Le fossile d’hominidé de Little Foot pourrait être une nouvelle espèce d’ancêtre humain (et réécrire l’évolution humaine)
Little Foot pourrait être une nouvelle espèce d’ancêtre humain : une étude remet en cause l’évolution des australopithèques
Il existe un fossile, conservé des années au cœur de l’Afrique du Sud, qui fait aujourd’hui encore une fois la une des journaux et remet en question ce que l’on croyait savoir sur les origines de l’homme. Il s’appelle Little Foot et est l’un des squelettes d’hominidés les plus complets jamais découverts. Maintenant, selon une nouvelle étude, il pourrait appartenir à une espèce d’ancêtre humain jusqu’alors inconnue.
Little Foot a été montré au public pour la première fois en 2017, mais son histoire commence bien plus tôt. C'était en 1994, lorsque des ossements du pied ont été découverts dans les grottes de Sterkfontein, au nord-ouest de Johannesburg. De là a commencé une fouille très lente et complexe, qui a duré plus de vingt ans, qui a conduit à la reconstruction presque complète d'un squelette d'australopithèque, un groupe d'hominidés qui vivait en Afrique il y a plus de quatre millions d'années.

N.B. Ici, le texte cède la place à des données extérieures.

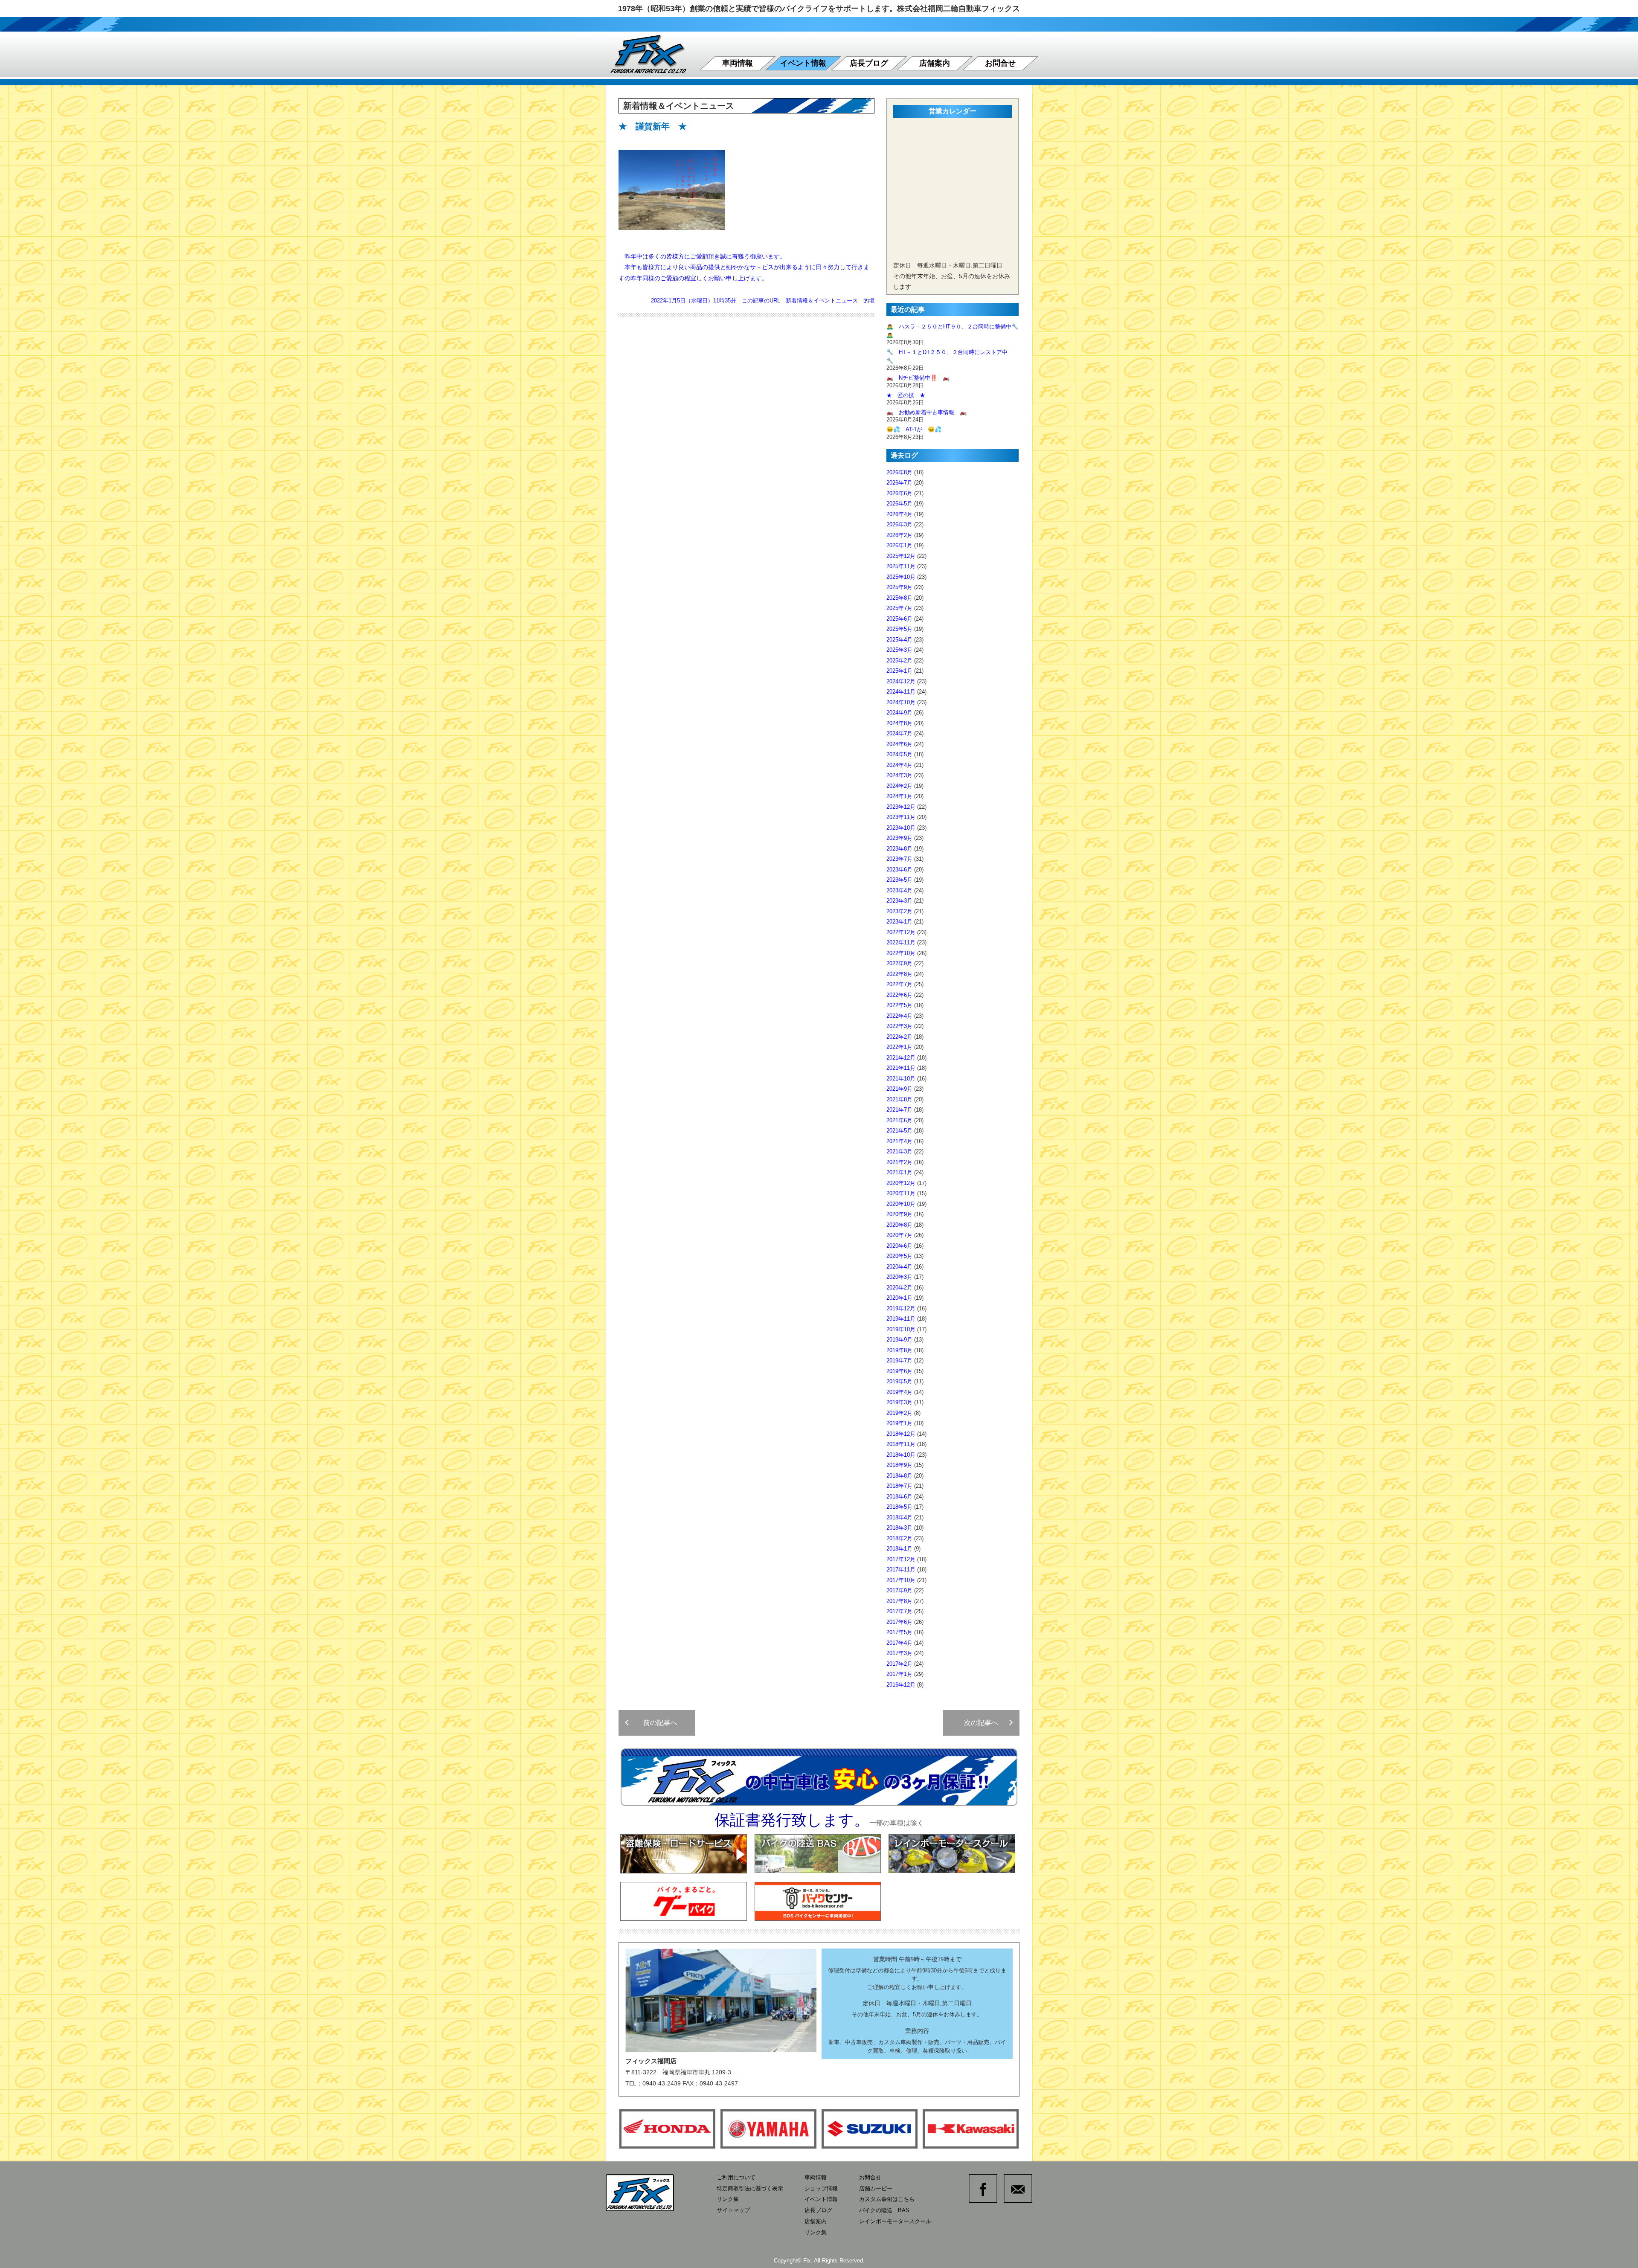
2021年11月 (900, 1068)
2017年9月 (899, 1590)
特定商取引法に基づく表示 (750, 2188)
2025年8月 (899, 598)
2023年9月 (899, 838)
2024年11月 (900, 691)
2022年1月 (899, 1047)
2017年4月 (899, 1643)
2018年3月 (899, 1528)
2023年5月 (899, 880)
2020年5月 (899, 1256)
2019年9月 (899, 1339)
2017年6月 (899, 1622)
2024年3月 (899, 775)
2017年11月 (900, 1569)
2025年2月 (899, 660)
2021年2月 (899, 1162)
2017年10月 (900, 1580)
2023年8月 (899, 848)
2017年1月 (899, 1674)
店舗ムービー (875, 2188)
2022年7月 (899, 984)
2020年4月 (899, 1266)
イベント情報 (803, 63)
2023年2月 (899, 911)
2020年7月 (899, 1235)
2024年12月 (900, 681)
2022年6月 (899, 995)
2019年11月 (900, 1318)
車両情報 (737, 63)
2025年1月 (899, 671)
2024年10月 (900, 702)
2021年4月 (899, 1141)
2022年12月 (900, 932)
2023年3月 (899, 900)
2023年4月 (899, 890)
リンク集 (728, 2199)
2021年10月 (900, 1078)
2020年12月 (900, 1183)
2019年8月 (899, 1350)
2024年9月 (899, 712)
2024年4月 (899, 765)
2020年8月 (899, 1225)
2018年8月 (899, 1475)
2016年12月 (900, 1684)
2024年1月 (899, 796)
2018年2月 (899, 1538)
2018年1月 (899, 1548)
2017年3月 (899, 1653)
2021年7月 (899, 1109)
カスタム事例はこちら (887, 2199)
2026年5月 (899, 503)
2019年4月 (899, 1392)
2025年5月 (899, 629)
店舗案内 (934, 63)
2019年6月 (899, 1371)
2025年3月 (899, 650)
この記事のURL (761, 300)
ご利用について (736, 2177)
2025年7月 (899, 608)
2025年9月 (899, 587)
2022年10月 (900, 953)
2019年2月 (899, 1413)
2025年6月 (899, 619)
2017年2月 (899, 1664)
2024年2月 (899, 786)
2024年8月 (899, 723)
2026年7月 (899, 482)
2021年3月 (899, 1151)
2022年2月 (899, 1037)
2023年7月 (899, 859)
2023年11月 (900, 817)
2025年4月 (899, 639)
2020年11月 (900, 1193)
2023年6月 (899, 869)
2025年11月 (900, 566)
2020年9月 (899, 1214)
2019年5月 (899, 1381)
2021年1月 (899, 1172)
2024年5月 (899, 754)
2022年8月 (899, 974)
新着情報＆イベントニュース (822, 300)
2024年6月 (899, 744)
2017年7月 (899, 1611)
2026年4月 (899, 514)
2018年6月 (899, 1496)
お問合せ (1000, 63)
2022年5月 (899, 1005)
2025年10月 (900, 577)
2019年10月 (900, 1329)
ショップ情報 (821, 2188)
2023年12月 (900, 807)
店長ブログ (869, 63)
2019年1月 (899, 1423)
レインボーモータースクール (895, 2221)
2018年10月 (900, 1455)
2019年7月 (899, 1360)
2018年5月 (899, 1507)
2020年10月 (900, 1204)
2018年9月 (899, 1465)
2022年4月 (899, 1016)
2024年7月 (899, 733)
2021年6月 (899, 1120)
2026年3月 (899, 524)
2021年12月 (900, 1057)
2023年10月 (900, 828)
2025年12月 (900, 556)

Pendant des années, les chercheurs se sont demandé qui était réellement Little Foot. Le paléoanthropologue Ronald Clarke, qui a dirigé les fouilles, l'a attribué à l'espèce Australopithecus prometheus. D'autres chercheurs ont cependant toujours pensé qu'il s'agissait d'Australopithecus africanus, une espèce connue depuis 1925 et déjà bien documentée dans les mêmes grottes.
Mais aujourd’hui, une troisième hypothèse entre en jeu. Un groupe de chercheurs australiens a publié une étude dans l'American Journal of Biological Anthropology affirmant que Little Foot. Selon eux, nous pourrions être confrontés à quelque chose de nouveau.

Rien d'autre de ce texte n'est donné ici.